• _REQUIRED TASK_
Reproduce verbatim only the rows running from the line containing "Click the lock icon in the joomla1 row" down to the end of the rows, both included.
___ SUPPLIED ENTRIES ___
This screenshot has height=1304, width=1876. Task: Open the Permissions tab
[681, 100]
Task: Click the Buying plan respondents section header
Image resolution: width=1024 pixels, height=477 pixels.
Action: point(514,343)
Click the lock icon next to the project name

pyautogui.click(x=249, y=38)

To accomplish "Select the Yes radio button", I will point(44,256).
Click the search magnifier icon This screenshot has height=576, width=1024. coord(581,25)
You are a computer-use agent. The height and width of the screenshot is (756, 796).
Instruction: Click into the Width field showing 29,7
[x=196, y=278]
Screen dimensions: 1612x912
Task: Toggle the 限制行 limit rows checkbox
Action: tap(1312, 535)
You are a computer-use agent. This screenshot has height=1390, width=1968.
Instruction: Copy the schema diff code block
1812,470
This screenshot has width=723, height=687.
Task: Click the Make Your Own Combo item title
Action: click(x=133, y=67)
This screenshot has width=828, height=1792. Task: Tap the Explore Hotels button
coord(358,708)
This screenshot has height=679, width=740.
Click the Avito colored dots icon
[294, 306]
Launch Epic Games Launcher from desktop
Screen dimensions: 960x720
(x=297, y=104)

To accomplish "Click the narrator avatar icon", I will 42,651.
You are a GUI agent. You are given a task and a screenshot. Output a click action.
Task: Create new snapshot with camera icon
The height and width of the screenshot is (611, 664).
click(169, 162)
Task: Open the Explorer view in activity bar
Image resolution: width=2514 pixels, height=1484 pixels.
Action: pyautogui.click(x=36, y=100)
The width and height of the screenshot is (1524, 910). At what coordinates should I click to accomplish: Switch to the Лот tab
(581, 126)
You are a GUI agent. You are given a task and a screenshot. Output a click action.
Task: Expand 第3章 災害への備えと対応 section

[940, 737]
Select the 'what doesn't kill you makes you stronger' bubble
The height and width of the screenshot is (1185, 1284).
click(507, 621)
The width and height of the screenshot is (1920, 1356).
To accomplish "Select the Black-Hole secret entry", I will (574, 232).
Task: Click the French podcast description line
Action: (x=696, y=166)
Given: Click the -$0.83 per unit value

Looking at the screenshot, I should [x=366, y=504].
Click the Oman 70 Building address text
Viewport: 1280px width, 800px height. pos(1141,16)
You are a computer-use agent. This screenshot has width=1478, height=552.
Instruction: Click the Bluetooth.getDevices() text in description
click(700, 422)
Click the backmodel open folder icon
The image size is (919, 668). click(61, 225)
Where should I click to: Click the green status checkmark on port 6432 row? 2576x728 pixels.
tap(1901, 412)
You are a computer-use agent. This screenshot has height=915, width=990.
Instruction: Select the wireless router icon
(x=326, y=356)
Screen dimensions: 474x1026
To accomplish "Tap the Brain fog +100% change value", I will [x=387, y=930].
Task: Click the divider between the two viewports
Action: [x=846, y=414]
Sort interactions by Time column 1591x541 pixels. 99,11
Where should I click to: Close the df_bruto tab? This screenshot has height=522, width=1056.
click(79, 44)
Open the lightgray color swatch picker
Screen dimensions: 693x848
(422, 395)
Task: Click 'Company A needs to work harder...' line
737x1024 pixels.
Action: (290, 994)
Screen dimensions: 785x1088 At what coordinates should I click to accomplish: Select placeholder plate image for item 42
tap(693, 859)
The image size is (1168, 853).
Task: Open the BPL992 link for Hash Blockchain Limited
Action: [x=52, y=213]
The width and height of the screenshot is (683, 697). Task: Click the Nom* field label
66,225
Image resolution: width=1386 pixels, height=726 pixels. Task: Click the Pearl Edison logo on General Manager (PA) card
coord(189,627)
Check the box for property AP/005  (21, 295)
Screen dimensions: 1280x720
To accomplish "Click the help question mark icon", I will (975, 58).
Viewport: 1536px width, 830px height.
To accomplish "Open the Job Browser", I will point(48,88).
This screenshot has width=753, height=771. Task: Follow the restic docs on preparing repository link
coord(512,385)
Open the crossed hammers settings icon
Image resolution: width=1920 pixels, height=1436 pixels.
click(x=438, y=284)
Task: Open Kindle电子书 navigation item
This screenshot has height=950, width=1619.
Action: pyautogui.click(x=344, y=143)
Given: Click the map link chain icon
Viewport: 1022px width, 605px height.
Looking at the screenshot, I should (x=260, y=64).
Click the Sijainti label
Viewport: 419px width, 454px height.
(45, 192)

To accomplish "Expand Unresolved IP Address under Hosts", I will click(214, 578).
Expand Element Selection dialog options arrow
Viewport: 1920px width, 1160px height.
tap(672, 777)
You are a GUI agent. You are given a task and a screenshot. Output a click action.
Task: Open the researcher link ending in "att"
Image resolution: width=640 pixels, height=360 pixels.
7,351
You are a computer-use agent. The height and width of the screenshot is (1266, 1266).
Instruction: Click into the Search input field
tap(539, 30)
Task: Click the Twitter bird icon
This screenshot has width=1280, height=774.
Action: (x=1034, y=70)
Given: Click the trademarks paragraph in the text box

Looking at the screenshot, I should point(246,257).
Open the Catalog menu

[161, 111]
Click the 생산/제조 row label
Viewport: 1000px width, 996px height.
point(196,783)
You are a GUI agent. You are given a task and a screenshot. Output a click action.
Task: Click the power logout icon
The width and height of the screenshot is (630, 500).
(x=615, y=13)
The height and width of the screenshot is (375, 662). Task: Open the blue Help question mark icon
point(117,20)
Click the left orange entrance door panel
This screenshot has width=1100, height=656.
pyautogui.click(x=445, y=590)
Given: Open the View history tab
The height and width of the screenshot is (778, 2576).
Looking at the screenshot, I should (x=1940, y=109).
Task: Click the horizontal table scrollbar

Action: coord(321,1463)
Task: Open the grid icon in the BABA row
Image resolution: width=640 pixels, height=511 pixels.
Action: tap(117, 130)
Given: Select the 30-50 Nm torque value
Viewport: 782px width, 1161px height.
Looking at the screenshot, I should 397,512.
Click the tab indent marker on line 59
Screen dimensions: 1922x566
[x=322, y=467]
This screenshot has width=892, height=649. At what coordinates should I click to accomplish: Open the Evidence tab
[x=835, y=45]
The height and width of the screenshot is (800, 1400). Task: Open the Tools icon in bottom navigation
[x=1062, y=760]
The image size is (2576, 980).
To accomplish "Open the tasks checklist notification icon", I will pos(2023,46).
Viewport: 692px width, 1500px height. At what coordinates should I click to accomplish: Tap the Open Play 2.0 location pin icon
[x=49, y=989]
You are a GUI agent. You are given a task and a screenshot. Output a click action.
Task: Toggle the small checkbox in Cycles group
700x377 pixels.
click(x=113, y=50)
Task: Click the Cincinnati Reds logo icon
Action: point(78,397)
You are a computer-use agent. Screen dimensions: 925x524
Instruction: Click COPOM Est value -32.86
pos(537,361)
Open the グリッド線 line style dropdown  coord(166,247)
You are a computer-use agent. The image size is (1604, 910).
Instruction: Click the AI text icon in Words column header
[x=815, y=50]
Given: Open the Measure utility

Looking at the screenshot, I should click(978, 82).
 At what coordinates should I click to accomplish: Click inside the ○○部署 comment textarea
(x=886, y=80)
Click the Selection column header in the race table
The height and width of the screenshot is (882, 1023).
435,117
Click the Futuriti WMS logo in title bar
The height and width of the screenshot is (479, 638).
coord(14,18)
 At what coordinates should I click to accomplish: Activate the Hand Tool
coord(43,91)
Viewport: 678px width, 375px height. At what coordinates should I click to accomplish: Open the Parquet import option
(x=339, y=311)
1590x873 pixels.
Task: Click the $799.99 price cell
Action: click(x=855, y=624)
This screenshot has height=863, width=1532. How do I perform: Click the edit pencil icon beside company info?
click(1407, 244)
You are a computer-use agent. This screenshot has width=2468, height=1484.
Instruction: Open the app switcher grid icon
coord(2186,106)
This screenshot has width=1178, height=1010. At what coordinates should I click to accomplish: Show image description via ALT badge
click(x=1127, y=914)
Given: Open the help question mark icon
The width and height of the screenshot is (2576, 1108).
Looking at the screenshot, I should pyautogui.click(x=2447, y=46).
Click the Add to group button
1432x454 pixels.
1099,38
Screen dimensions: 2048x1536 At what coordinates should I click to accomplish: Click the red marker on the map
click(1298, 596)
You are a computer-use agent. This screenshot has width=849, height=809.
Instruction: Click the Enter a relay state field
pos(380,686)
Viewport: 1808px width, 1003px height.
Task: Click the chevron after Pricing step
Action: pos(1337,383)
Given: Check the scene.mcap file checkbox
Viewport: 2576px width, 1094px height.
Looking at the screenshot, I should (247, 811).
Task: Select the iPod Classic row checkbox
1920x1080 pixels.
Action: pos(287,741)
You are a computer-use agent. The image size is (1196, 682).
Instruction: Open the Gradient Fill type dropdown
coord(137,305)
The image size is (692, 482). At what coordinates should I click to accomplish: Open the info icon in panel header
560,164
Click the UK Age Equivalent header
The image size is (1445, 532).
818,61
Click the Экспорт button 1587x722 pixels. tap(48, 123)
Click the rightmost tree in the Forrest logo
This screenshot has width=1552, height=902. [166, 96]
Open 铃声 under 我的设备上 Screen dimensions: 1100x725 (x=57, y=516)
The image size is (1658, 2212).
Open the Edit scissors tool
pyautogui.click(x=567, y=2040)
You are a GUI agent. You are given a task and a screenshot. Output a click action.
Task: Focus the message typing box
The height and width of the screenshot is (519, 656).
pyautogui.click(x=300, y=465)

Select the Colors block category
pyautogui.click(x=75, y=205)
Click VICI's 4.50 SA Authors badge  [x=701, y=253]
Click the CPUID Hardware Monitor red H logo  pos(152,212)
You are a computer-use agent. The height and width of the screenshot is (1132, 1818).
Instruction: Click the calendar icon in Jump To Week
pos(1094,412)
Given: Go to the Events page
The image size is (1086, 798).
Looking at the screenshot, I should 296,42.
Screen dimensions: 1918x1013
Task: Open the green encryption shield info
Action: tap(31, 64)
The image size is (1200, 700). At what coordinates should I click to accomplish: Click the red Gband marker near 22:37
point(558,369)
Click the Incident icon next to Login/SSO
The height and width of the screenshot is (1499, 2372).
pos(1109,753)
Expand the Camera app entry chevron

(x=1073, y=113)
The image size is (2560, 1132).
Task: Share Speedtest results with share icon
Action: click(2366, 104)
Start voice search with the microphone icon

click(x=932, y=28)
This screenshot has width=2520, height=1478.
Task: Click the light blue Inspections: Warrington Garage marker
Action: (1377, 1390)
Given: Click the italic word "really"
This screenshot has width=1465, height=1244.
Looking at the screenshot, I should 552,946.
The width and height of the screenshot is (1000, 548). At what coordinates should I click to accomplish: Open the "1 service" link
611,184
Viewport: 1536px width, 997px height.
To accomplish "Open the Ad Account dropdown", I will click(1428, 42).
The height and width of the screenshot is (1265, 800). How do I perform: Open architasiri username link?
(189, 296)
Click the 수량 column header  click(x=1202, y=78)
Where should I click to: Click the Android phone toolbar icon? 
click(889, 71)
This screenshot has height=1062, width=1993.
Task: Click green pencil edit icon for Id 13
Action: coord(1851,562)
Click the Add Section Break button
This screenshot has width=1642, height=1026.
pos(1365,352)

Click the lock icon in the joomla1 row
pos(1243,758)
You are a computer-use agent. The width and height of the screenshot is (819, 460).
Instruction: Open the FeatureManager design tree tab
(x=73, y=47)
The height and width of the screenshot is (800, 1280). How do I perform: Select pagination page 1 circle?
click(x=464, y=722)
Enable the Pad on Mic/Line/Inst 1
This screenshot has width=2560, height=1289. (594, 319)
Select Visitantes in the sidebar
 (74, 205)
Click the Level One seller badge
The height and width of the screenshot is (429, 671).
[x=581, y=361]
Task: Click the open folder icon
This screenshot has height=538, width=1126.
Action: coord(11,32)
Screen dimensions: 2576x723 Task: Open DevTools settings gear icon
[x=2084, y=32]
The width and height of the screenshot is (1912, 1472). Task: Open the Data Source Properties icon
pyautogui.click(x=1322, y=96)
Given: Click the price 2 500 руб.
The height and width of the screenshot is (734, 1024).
___
• _WRITTEN ANSWER_
Click the lock icon in the joomla1 row
pos(1243,758)
You are a computer-use agent. The width and height of the screenshot is (819, 460).
Instruction: Open the FeatureManager design tree tab
(x=73, y=47)
The height and width of the screenshot is (800, 1280). How do I perform: Select pagination page 1 circle?
click(x=464, y=722)
Enable the Pad on Mic/Line/Inst 1
This screenshot has width=2560, height=1289. (594, 319)
Select Visitantes in the sidebar
 (74, 205)
Click the Level One seller badge
The height and width of the screenshot is (429, 671).
[x=581, y=361]
Task: Click the open folder icon
This screenshot has height=538, width=1126.
Action: coord(11,32)
Screen dimensions: 2576x723 Task: Open DevTools settings gear icon
[x=2084, y=32]
The width and height of the screenshot is (1912, 1472). Task: Open the Data Source Properties icon
pyautogui.click(x=1322, y=96)
Given: Click the price 2 500 руб.
The height and width of the screenshot is (734, 1024).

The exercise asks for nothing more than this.